Publié le 08/01/2019 à 09:47
Avec le temps, chez les personnes hémophiles, la douleur chronique ne se manifeste pas uniquement par des saignements ou de l’arthrose. Même si elle peut être très invalidante, il existe un espoir d’amélioration.
Le saignement, souvent localisé dans une articulation, est la cause la plus fréquente de douleur chez les hémophiles. Avec à la clé de lourdes conséquences sur les structures entourant l’articulation, comme le cartilage et la capsule, qui finissent par s’endommager. À terme, une «usure» précoce de l’articulation (arthrose) peut se produire et occasionner une exacerbation de la douleur locale.
Plus les saignements sont réguliers, plus la douleur va empirer ou s’étendre. Et à chaque fois, le système nerveux va envoyer des informations au cerveau. Ce dernier capte ces signaux, et le patient ressent alors une douleur ou une douleur plus intense. À la longue, le système nerveux central peut être activé sans qu’aucun nouveau saignement ou qu’aucune destruction articulaire supplémentaire ne se soient produits. Cette activation sera aussi ressentie comme une douleur. «Nous savons que le système nerveux des personnes qui éprouvent fréquemment des douleurs n’est plus fiable dans la détermination de ces dernières. Des problèmes cérébraux peuvent aussi être une source de douleur», explique le Pr Roussel (sciences de la revalidation, Universiteit Antwerpen).

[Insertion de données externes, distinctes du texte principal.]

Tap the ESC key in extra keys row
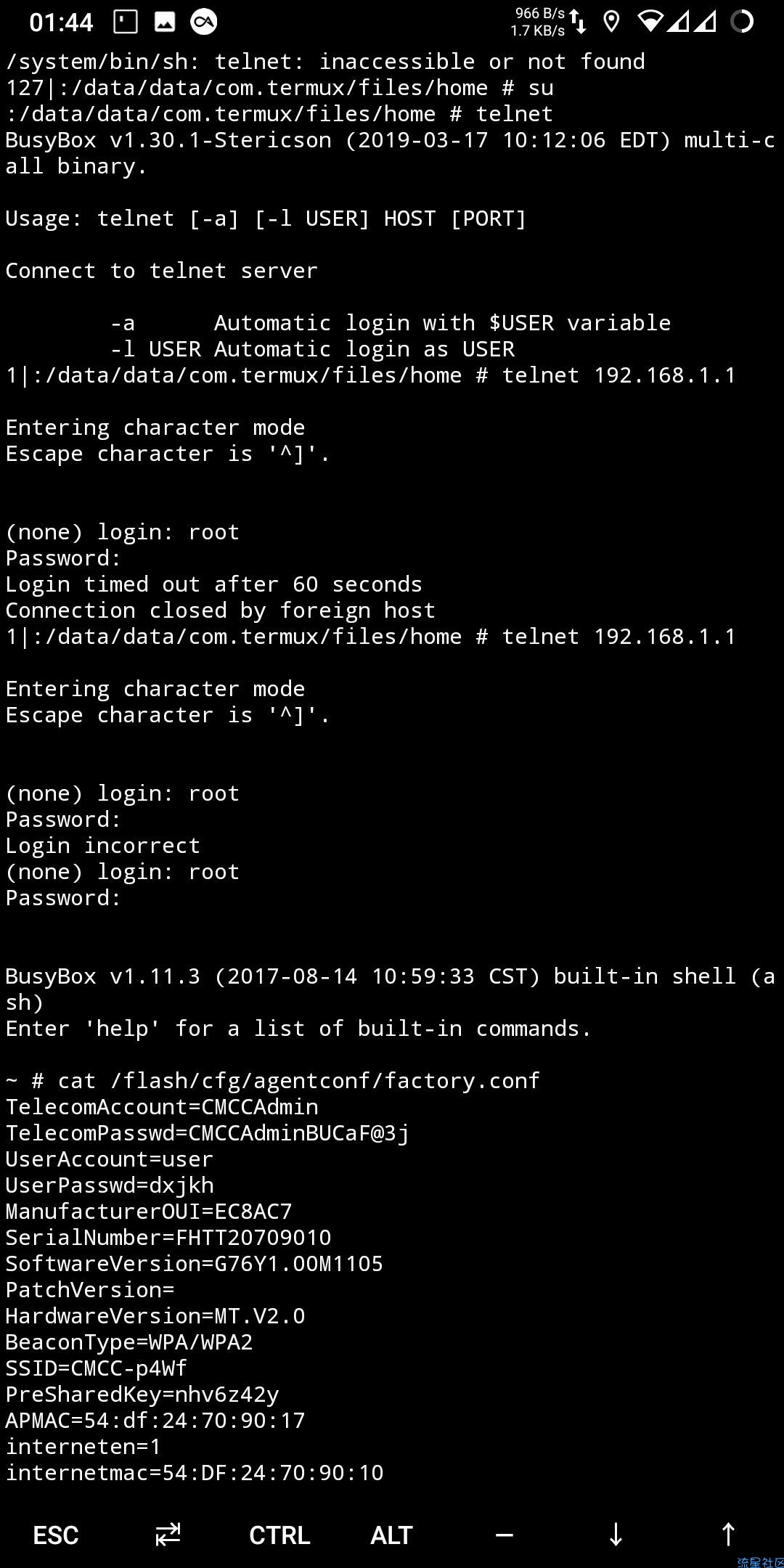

Tant les prestataires de soins que les personnes hémophiles ont les plus grandes difficultés à faire la distinction entre la douleur due à un saignement et celle causée par l’exacerbation d’un problème articulatoire. En effet, les patients décrivent leur douleur dans des termes identiques. Les autres plaintes aussi - gonflement, mobilité réduite, appui difficile, etc. - se chevauchent. De plus, on ne dispose pas toujours d’une imagerie médicale. Il se peut aussi que la douleur ne soit plus un signal fiable: on ressent une douleur, mais il n’y a pas de nouvelle atteinte. Chez ces patients, l’imagerie médicale des articulations ne va rien montrer, étant donné que le problème se situe au niveau du système nerveux et/ou du cerveau. «Nous ne disposons pas encore de l’instrumentation appropriée pour rechercher de façon précise l’origine de chaque douleur chez chaque patient. En tant que prestataires de soins, nous pouvons toutefois essayer de dresser la carte de tous les facteurs qui peuvent jouer un rôle et tenter ainsi de sortir le patient du cercle vicieux de la douleur chronique et de son corollaire, la mauvaise qualité de vie.»

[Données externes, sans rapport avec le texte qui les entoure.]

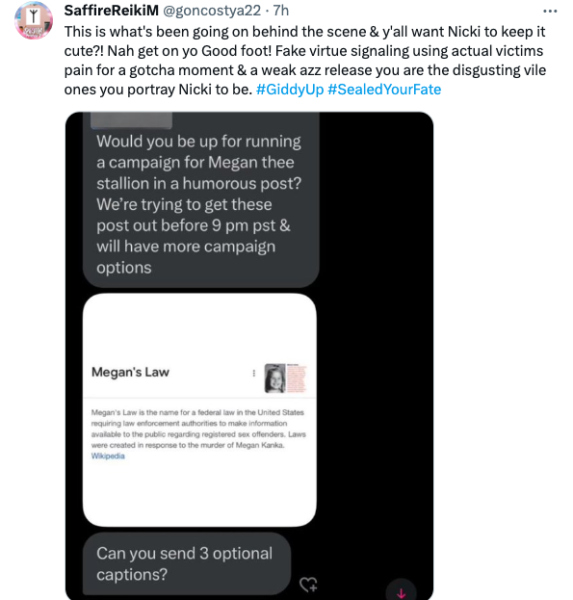Open the tweet's more options menu
This screenshot has width=573, height=600.
coord(550,11)
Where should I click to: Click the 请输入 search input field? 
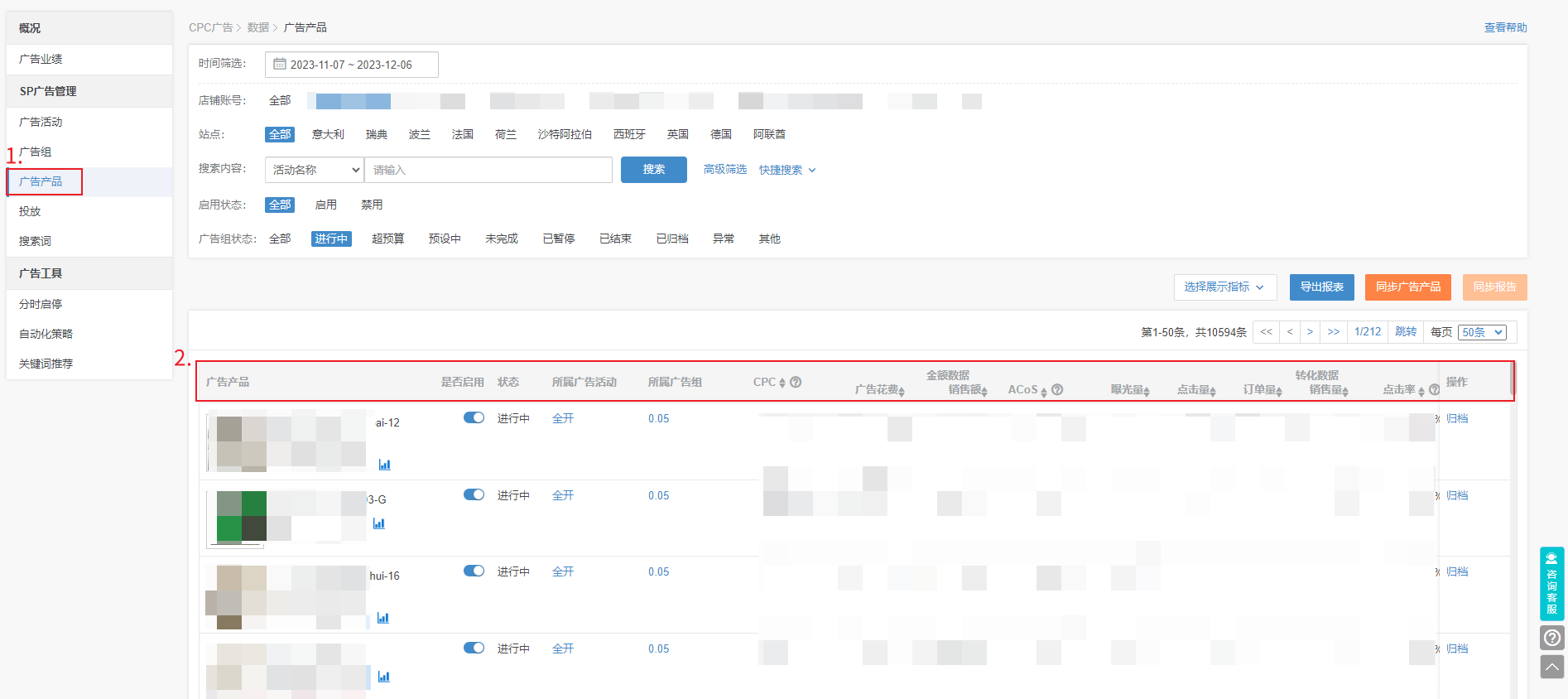[488, 170]
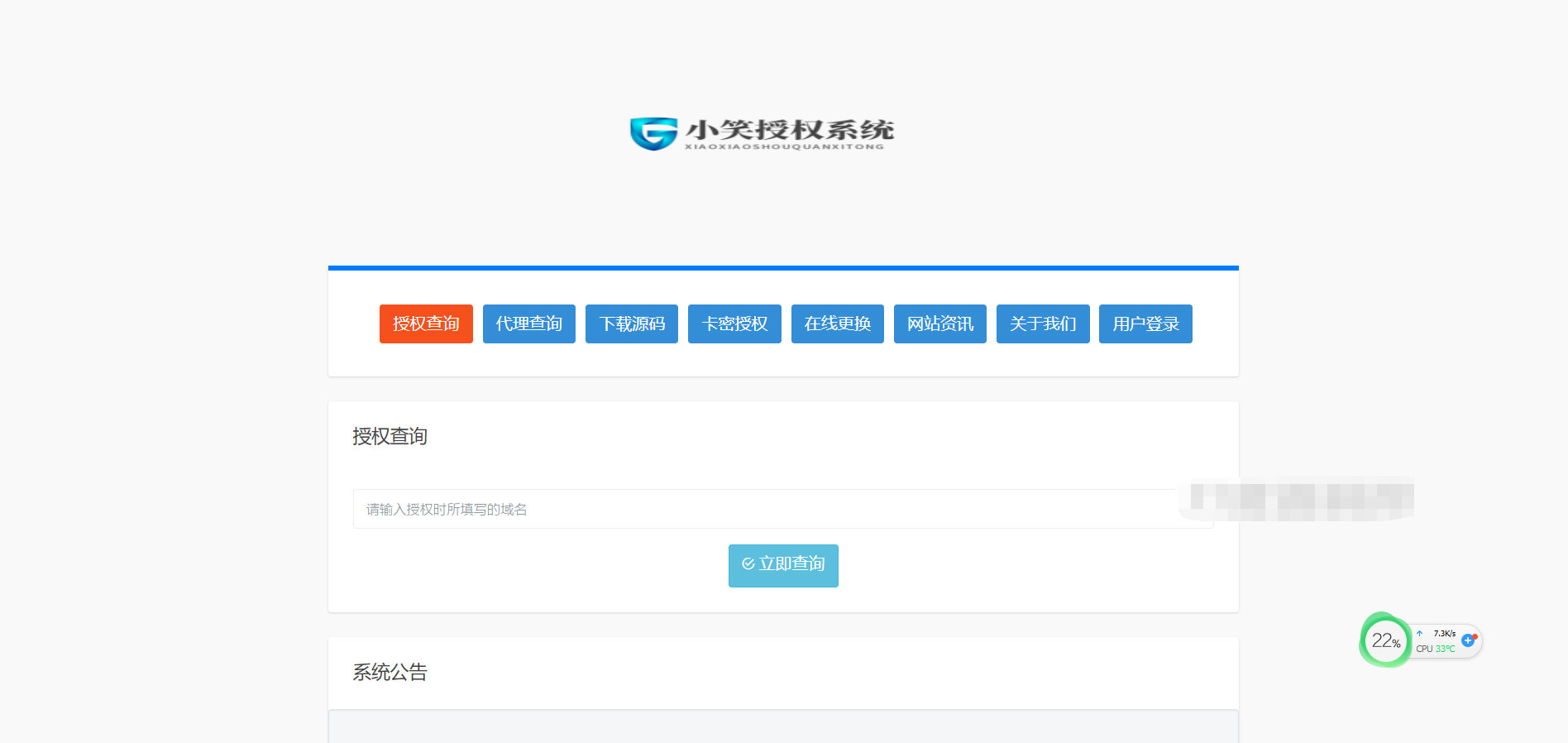The image size is (1568, 743).
Task: Open the 卡密授权 page
Action: point(734,324)
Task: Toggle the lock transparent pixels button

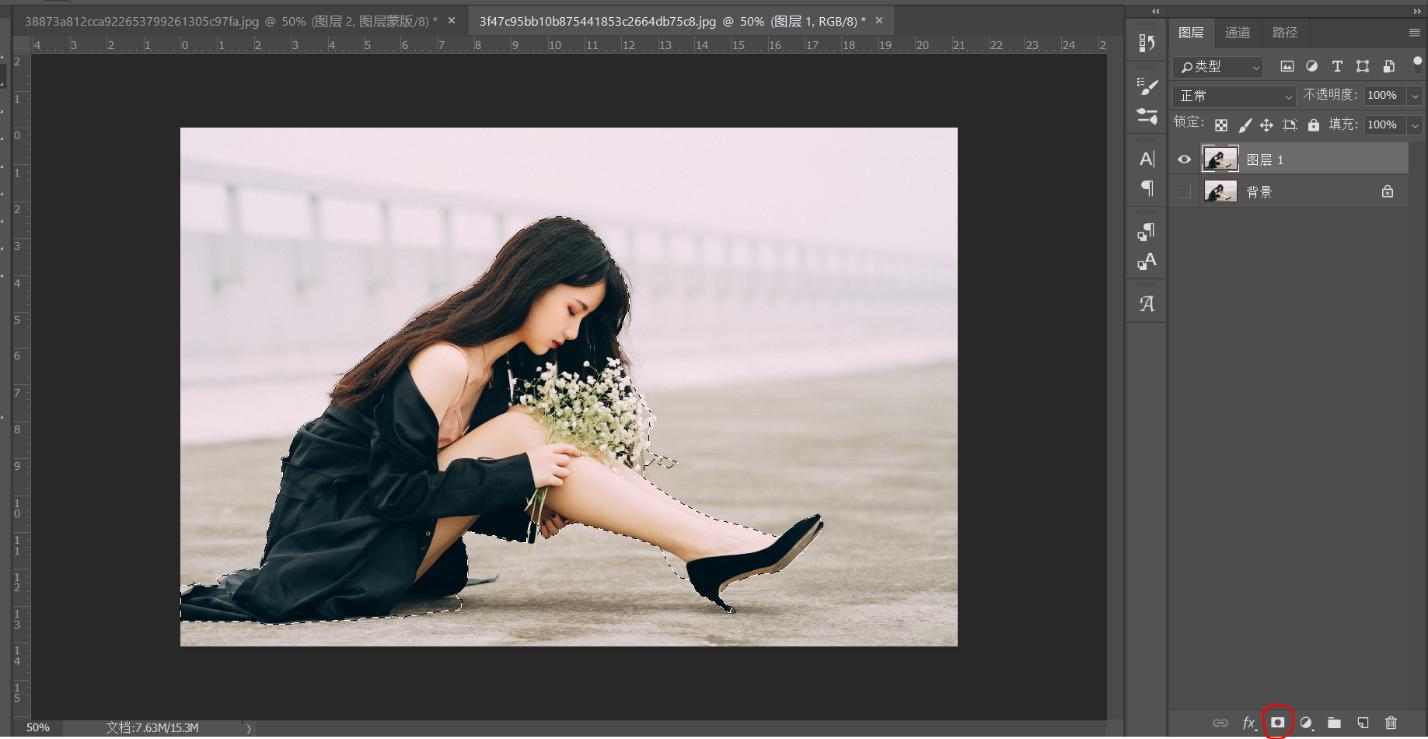Action: pos(1220,122)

Les personnes hémophiles peuvent éprouver de terribles douleurs face auxquelles les prestataires de soins sont parfois impuissants. Un antidouleur seul ne peut en effet pas résoudre le problème de la douleur chronique. Les médicaments sont une des composantes du traitement de la douleur mais ils en sont rarement le principal élément. Les autres composantes vont d’un mode de vie actif à la capacité à doser ses efforts dans la vie quotidienne, les perceptions et les émotions autour de la douleur. D’après les guidelines de l’arthrose, les exercices physiques légers avec charge articulaire sont indiqués, même si les patients peuvent avoir peur de charger l’articulation atteinte. Le coaching, les adaptations du mode de vie et les comorbidités, comme la prise en charge de l’obésité, aident également.

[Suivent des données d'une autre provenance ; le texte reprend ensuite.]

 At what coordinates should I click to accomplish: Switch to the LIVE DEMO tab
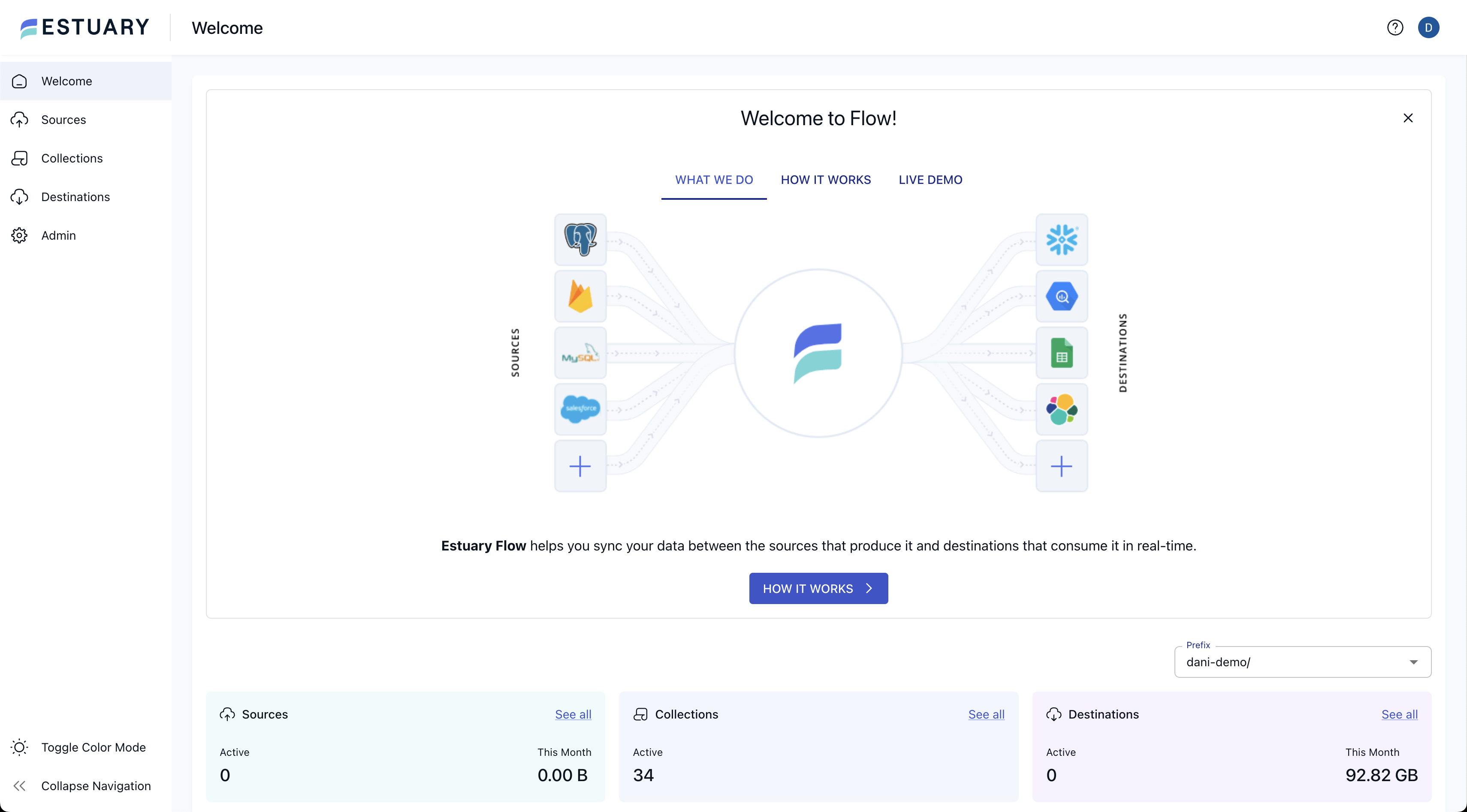click(x=930, y=180)
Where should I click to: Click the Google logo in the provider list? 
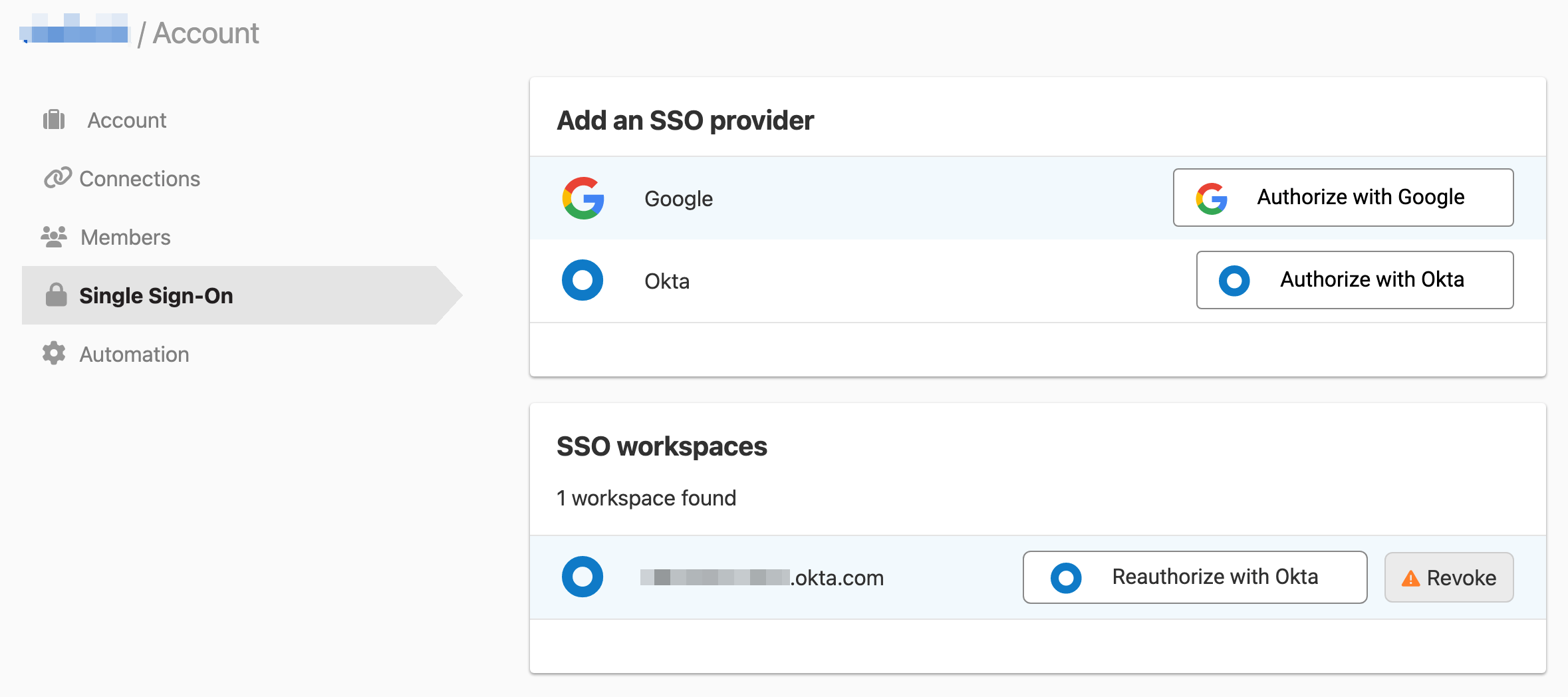point(583,198)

Le Pr Roussel insiste également sur le fait que les patients doivent parler des douleurs qu’ils ressentent avec les prestataires de soins. S’il s’agit d’un saignement, il doit être pris en charge de façon prioritaire. S’il s’agit d’une douleur consécutive à un problème articulatoire, il faut référer le patient à un prestataire de soins adéquat, car «le cerveau est un système plastique, c.-à-d. que le système nerveux et le cerveau peuvent s’adapter. De ce fait, un coaching et une revalidation peuvent en partie inverser l’évolution négative, due à une stimulation constante de la douleur. De nouvelles connexions sont établies si bien que les patients peuvent à nouveau mener leur existence avec moins de douleurs. Leur vie est moins déterminée par la douleur et ils peuvent être bien plus actifs qu’avant. Ce sont des perspectives prometteuses. Nous n’en sommes pas encore au point où nous pourrons libérer chaque patient de sa douleur. C’est un processus chronophage. La science n’a pas de réponse toute faite et il faut rechercher pour chaque patient la piste qui l’aidera le mieux.»